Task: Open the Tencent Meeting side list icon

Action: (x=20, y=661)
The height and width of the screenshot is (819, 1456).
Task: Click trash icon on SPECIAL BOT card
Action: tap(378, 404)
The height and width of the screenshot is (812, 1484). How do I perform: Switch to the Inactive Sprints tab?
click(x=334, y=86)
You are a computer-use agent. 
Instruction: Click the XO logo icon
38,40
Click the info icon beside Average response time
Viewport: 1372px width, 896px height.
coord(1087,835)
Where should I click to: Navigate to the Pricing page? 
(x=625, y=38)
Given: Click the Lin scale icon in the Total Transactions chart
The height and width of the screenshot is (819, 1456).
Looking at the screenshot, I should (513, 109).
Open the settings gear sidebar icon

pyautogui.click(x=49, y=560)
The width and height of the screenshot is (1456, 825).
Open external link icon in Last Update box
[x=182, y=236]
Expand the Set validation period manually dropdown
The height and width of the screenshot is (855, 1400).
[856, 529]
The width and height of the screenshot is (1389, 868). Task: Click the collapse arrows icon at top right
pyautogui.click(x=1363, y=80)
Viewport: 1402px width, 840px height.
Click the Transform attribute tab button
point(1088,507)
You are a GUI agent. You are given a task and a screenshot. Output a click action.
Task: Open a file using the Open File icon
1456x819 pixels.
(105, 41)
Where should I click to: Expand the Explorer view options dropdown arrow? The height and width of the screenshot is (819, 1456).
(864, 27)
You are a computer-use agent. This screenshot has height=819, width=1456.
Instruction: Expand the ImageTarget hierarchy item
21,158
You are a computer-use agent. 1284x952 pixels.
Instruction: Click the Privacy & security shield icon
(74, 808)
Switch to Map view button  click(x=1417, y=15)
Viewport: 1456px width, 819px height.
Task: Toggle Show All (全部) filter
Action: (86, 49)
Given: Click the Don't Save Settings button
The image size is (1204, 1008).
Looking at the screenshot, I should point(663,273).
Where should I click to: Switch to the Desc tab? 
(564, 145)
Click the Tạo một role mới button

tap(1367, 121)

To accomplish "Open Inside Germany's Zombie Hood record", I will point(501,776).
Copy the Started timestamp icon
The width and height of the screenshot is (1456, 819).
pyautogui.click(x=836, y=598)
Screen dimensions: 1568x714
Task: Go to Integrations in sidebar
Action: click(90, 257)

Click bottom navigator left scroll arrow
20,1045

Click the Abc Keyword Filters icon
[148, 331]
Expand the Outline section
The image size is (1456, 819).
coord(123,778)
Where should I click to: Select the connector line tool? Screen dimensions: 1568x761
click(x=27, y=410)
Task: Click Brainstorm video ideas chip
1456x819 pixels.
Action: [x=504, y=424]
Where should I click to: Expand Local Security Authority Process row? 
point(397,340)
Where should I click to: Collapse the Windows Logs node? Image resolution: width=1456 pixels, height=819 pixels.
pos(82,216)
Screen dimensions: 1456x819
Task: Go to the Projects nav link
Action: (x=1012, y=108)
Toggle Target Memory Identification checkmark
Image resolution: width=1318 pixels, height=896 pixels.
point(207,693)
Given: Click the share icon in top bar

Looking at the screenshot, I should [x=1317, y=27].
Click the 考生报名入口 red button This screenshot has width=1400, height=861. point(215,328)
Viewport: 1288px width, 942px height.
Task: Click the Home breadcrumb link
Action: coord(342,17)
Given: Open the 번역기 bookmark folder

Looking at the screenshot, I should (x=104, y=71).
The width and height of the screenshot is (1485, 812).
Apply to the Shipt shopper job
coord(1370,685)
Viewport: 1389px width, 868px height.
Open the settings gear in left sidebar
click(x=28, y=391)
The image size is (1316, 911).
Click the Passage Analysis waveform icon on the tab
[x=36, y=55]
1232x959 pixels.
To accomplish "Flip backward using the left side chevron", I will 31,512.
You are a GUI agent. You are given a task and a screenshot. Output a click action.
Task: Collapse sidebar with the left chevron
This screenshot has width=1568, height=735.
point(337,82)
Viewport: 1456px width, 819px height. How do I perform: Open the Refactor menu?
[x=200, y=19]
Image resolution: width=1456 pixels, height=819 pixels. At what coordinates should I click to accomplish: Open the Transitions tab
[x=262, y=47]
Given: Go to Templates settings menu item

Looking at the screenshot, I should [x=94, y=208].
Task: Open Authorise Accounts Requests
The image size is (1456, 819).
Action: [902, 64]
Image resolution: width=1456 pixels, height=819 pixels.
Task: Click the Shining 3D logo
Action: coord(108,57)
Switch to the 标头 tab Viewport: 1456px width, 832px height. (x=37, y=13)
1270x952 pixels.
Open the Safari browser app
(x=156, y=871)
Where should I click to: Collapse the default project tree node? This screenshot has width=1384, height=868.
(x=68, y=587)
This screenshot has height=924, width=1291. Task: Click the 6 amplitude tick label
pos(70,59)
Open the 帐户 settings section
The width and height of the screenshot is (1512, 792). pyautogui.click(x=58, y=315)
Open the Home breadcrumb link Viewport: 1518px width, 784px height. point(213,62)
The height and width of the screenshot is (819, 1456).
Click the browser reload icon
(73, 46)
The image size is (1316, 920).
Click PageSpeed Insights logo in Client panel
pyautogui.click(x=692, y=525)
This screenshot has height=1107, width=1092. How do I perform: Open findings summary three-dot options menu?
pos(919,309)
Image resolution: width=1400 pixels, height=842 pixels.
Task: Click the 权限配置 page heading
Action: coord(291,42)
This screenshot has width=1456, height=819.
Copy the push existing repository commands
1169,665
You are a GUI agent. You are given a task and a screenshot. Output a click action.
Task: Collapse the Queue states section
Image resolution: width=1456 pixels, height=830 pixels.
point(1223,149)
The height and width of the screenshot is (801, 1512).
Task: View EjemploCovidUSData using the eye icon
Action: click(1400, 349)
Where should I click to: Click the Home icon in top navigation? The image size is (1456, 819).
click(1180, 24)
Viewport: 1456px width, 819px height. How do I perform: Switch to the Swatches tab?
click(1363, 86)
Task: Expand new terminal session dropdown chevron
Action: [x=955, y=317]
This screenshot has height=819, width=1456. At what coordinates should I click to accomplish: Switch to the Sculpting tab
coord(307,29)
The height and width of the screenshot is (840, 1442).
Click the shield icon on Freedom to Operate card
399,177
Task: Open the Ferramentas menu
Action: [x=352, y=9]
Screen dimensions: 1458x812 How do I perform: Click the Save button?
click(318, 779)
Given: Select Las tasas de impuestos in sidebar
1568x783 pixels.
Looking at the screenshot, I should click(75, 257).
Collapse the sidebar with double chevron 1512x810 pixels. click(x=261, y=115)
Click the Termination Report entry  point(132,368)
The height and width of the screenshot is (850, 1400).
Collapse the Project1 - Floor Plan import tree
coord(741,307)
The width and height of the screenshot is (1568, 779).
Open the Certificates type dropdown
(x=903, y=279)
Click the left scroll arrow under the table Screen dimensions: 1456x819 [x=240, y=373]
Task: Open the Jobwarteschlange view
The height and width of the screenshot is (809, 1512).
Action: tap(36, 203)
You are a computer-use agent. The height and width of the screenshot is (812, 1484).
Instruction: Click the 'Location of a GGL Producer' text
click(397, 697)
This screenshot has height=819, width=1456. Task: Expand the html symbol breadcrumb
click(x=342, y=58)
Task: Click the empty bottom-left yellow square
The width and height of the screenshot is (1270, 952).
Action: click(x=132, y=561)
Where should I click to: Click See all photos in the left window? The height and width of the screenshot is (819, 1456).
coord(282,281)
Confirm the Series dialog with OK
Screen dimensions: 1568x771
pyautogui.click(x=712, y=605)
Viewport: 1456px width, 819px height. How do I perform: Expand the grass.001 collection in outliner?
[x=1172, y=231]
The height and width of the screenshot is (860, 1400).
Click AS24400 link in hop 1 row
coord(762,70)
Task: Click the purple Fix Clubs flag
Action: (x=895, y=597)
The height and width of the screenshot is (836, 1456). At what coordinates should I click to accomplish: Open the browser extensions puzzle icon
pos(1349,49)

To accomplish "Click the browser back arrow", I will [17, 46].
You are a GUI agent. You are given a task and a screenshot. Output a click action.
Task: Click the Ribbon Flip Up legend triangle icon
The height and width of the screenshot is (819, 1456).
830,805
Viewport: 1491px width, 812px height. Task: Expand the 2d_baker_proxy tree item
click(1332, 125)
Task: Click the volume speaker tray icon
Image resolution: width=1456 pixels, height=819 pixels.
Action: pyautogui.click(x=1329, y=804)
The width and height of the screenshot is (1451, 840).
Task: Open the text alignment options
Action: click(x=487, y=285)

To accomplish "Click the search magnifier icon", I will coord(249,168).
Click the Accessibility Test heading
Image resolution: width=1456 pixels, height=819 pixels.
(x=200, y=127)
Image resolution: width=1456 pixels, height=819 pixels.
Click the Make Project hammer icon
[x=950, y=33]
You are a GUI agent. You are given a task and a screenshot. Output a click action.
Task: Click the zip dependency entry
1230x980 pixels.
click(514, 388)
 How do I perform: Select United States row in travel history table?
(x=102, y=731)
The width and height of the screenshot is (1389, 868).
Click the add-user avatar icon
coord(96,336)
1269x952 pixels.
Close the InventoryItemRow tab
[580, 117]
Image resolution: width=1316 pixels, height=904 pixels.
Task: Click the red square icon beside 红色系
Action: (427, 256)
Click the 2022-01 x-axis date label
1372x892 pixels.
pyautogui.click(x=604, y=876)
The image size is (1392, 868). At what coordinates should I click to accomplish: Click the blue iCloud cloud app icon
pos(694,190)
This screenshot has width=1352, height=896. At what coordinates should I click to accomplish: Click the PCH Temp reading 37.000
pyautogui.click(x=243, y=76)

========

▸ YOUR ASSIGNMENT:
Scan the entries above for the line containing "The height and width of the screenshot is (809, 1512).", and copy it and all lines after it exactly, down to and including the line containing "Task: Click the empty".

▸ COMPLETED EXERCISE:
The height and width of the screenshot is (809, 1512).
Action: tap(36, 203)
You are a computer-use agent. The height and width of the screenshot is (812, 1484).
Instruction: Click the 'Location of a GGL Producer' text
click(397, 697)
This screenshot has height=819, width=1456. Task: Expand the html symbol breadcrumb
click(x=342, y=58)
Task: Click the empty bottom-left yellow square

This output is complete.